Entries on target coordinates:

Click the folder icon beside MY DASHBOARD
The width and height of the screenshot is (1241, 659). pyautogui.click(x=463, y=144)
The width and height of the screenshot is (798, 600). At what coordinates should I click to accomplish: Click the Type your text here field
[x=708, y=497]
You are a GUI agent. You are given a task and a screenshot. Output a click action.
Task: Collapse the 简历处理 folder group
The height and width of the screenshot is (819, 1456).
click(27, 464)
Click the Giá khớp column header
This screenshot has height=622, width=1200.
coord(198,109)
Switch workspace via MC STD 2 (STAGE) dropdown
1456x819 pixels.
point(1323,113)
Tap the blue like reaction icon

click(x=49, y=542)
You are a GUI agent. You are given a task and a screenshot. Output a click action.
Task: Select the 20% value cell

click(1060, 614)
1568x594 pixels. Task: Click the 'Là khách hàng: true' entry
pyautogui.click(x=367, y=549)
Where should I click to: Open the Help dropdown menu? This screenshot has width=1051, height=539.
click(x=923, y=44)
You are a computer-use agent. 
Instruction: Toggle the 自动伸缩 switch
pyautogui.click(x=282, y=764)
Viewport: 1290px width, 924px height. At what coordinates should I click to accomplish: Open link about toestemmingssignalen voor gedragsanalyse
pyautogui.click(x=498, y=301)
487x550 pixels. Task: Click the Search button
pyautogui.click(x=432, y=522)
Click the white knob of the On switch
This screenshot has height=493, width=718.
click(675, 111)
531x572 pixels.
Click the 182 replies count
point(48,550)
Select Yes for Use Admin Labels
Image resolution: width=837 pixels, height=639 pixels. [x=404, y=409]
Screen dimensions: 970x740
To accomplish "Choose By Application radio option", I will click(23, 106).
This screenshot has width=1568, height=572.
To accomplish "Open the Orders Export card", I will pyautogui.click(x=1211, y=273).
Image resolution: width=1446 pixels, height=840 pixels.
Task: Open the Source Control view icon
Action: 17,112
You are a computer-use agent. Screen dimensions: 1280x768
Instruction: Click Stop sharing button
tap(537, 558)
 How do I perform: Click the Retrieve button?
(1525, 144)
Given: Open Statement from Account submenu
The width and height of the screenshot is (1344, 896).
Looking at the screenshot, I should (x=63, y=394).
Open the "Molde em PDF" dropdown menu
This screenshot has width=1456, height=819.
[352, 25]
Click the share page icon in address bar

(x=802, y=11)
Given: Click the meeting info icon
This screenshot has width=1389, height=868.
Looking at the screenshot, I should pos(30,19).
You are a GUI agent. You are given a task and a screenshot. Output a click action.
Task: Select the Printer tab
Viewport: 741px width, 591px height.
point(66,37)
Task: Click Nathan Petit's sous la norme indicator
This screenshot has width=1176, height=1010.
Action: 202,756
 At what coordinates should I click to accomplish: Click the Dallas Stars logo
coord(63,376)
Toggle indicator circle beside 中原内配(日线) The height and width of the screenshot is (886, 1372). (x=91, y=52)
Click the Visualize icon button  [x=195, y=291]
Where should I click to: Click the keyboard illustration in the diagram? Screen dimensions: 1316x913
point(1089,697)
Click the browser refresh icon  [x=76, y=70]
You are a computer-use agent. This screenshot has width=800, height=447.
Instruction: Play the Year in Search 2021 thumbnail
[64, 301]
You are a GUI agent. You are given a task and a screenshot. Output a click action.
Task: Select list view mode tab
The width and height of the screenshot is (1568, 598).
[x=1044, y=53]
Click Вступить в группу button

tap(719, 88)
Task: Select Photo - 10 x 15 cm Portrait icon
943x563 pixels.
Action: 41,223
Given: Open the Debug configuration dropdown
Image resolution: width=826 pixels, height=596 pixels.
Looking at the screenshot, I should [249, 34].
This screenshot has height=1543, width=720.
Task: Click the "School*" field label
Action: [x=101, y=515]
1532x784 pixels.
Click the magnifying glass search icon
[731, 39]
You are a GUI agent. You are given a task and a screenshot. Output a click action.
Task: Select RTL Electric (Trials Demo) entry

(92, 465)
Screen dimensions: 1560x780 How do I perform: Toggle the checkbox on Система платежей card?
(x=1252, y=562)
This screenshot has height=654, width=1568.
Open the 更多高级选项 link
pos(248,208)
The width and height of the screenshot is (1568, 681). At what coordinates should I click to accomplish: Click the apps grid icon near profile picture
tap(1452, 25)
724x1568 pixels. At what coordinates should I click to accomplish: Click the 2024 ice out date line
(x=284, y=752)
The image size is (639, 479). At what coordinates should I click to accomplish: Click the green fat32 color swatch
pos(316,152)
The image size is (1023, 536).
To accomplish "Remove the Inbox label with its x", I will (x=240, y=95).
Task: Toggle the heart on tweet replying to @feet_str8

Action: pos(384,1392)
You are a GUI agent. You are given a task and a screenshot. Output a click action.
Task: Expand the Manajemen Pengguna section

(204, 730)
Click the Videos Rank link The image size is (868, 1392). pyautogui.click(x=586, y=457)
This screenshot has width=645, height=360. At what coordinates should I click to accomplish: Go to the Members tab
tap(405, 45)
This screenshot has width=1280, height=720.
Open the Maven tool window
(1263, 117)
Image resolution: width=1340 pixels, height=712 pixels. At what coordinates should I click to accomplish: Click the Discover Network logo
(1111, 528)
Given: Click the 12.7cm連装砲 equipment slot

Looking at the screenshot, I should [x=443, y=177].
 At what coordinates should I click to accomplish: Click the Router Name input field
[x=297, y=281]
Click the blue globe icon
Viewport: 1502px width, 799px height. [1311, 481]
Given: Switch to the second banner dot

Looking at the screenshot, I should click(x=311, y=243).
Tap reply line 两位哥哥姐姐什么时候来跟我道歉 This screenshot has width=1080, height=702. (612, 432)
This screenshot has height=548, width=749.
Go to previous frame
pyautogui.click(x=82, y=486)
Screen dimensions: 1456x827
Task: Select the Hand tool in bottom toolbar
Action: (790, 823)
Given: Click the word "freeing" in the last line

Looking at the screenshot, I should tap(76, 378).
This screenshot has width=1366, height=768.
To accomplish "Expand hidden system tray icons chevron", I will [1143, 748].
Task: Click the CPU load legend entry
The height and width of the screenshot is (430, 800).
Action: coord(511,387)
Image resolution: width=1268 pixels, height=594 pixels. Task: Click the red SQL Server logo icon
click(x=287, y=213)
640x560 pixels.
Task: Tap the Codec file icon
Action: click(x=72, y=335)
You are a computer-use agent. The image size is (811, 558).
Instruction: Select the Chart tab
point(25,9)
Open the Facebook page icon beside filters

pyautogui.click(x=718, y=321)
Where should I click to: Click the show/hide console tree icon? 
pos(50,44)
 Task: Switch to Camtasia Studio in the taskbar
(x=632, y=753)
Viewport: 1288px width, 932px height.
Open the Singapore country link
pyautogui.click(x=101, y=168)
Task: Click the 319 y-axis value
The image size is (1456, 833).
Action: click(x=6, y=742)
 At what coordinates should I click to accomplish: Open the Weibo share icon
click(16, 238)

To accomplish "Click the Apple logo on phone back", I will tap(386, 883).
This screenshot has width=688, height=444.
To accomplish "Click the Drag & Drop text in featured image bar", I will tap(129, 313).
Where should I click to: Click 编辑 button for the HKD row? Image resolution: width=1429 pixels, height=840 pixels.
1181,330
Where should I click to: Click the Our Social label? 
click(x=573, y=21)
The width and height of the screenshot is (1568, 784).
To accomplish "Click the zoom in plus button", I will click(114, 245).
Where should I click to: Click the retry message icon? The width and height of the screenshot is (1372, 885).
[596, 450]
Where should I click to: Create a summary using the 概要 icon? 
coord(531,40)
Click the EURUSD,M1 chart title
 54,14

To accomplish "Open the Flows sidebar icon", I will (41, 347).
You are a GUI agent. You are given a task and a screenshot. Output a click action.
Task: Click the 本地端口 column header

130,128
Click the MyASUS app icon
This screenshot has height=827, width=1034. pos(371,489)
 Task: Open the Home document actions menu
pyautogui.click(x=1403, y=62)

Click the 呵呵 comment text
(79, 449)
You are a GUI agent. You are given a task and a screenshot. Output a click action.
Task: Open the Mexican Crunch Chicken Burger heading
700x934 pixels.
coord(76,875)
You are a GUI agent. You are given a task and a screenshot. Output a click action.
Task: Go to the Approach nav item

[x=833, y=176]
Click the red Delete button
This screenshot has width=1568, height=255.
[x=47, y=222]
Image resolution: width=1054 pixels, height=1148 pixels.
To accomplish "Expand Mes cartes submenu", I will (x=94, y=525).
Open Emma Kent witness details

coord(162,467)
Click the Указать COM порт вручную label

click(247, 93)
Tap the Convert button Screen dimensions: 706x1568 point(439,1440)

What to work on:
Starting with the line with "487x550 pixels. Task: Click the Search button" and going on through the line with "point(1089,697)", rewrite those lines with "Retrieve" changed to "Fetch" and everything else left the same.

Exercise response:
487x550 pixels. Task: Click the Search button
pyautogui.click(x=432, y=522)
Click the white knob of the On switch
This screenshot has height=493, width=718.
click(675, 111)
531x572 pixels.
Click the 182 replies count
point(48,550)
Select Yes for Use Admin Labels
Image resolution: width=837 pixels, height=639 pixels. [x=404, y=409]
Screen dimensions: 970x740
To accomplish "Choose By Application radio option", I will click(23, 106).
This screenshot has width=1568, height=572.
To accomplish "Open the Orders Export card", I will pyautogui.click(x=1211, y=273).
Image resolution: width=1446 pixels, height=840 pixels.
Task: Open the Source Control view icon
Action: 17,112
You are a computer-use agent. Screen dimensions: 1280x768
Instruction: Click Stop sharing button
tap(537, 558)
 How do I perform: Click the Fetch button?
(1525, 144)
Given: Open Statement from Account submenu
The width and height of the screenshot is (1344, 896).
Looking at the screenshot, I should (x=63, y=394).
Open the "Molde em PDF" dropdown menu
This screenshot has width=1456, height=819.
[352, 25]
Click the share page icon in address bar

(x=802, y=11)
Given: Click the meeting info icon
This screenshot has width=1389, height=868.
Looking at the screenshot, I should pos(30,19).
You are a GUI agent. You are given a task and a screenshot. Output a click action.
Task: Select the Printer tab
Viewport: 741px width, 591px height.
point(66,37)
Task: Click Nathan Petit's sous la norme indicator
This screenshot has width=1176, height=1010.
Action: 202,756
 At what coordinates should I click to accomplish: Click the Dallas Stars logo
coord(63,376)
Toggle indicator circle beside 中原内配(日线) The height and width of the screenshot is (886, 1372). (x=91, y=52)
Click the Visualize icon button  [x=195, y=291]
Where should I click to: Click the keyboard illustration in the diagram? Screen dimensions: 1316x913
point(1089,697)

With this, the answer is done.